Already, not a few Nigerians, particularly the less favored politicians, think that the central bank governor is being harassed for the bank’s recent steps to expand the frontiers of its cashless policy. They apprehend cash-for-votes politicians as the masquerades behind the perceived plot to push Emefiele out and install a malleable replacement that would do their bidding. Would any reasonable person blame them for harboring this perception?
The nation’s security services and law enforcement agencies are notorious for raising dust without concrete substance and have been severally found to act in aid of political rather than national security objectives. In 2016, the DSS raided the houses of some justices of the Supreme Court and high court judges. The operations were carried out at midnight and the agency played them up the next day in the media. The judicial officers were accused of sundry corrupt practices. The service even claimed that a cache of foreign currencies was found in some of the jurists’ houses during the raid. But after years of trial, the service could not sustain a single conviction in court.
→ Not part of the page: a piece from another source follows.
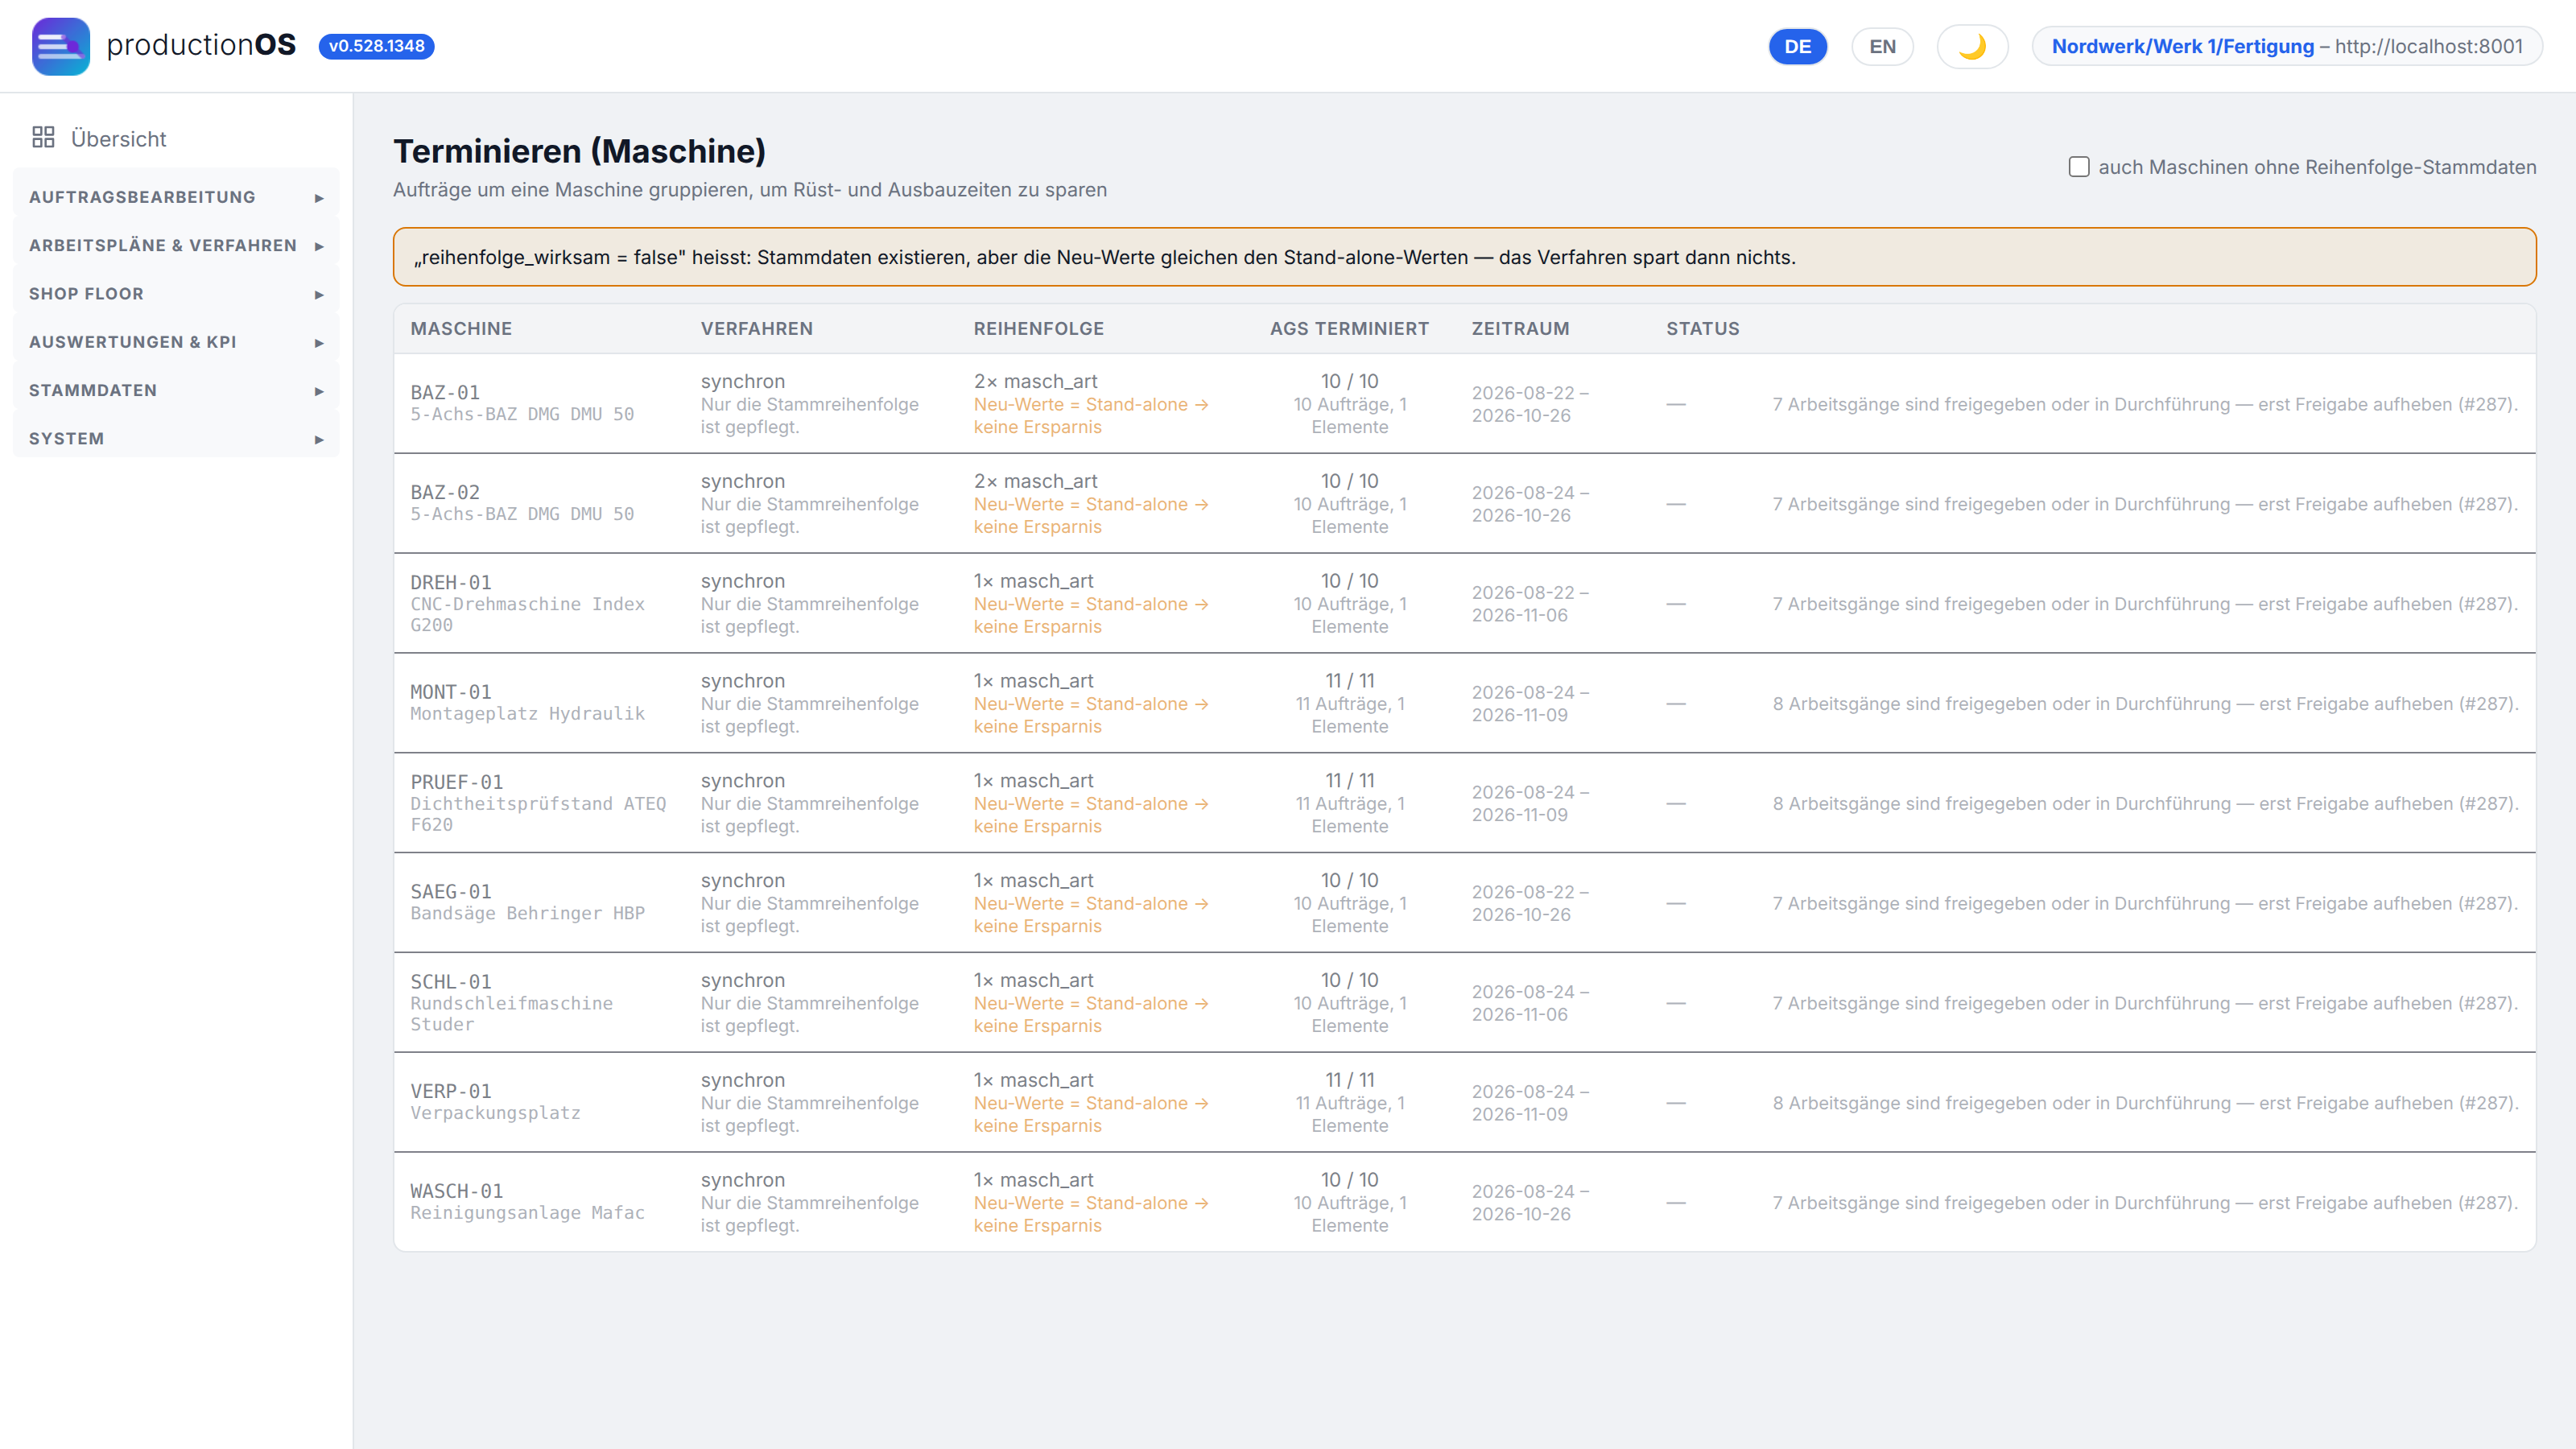Click the AUFTRAGSBEARBEITUNG arrow icon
Three years after that incident, it was the turn of Walter Onnoghen, the chief justice of the Supreme Court. Thought to have sympathies for the opposition Peoples Democratic Party, the administration could not risk having him in the saddle to preside over petitions that might arise from the presidential race in the offing. He was hauled before the Code of Conduct Tribunal, an essentially administrative panel that by the 1999 Constitution as altered could not remove him from office. Completely against the run of play, the CJN was suspended from office on the strength of an ex parte order of a quasi-judicial entity of the executive. He eventually had to resign to pave the way for a preferred Ibrahim Mohammad. The rest of this story is well-known.
However, there are those who think Emefiele is bobbling in his own hot pot of soup. Obtaining a second term of five years, a rare feat in recent history, he is thought to have pandered too much to the Buhari administration’s whims, reportedly advantaging its lackeys with much of his bank’s development finance handouts. Feeling sufficiently protected, he even surreptitiously attempted to enter the presidential race on the platform of the ruling All Progressives Congress until he was outmaneuvered in the delicate and extremely conspiratorial power game.
Perhaps, he should not have veered into politics as it appears that those who edged him out of the presidential run now think that he is having his pound of flesh with his bank’s redesign of some currencies and restriction of over-the-counter withdrawals, a policy that is sure to undermine their fiscal strategy to win the impending 2023 electoral contest.
This, however, cannot justify the seeming intervention of an intelligence and security service in essentially political contestation.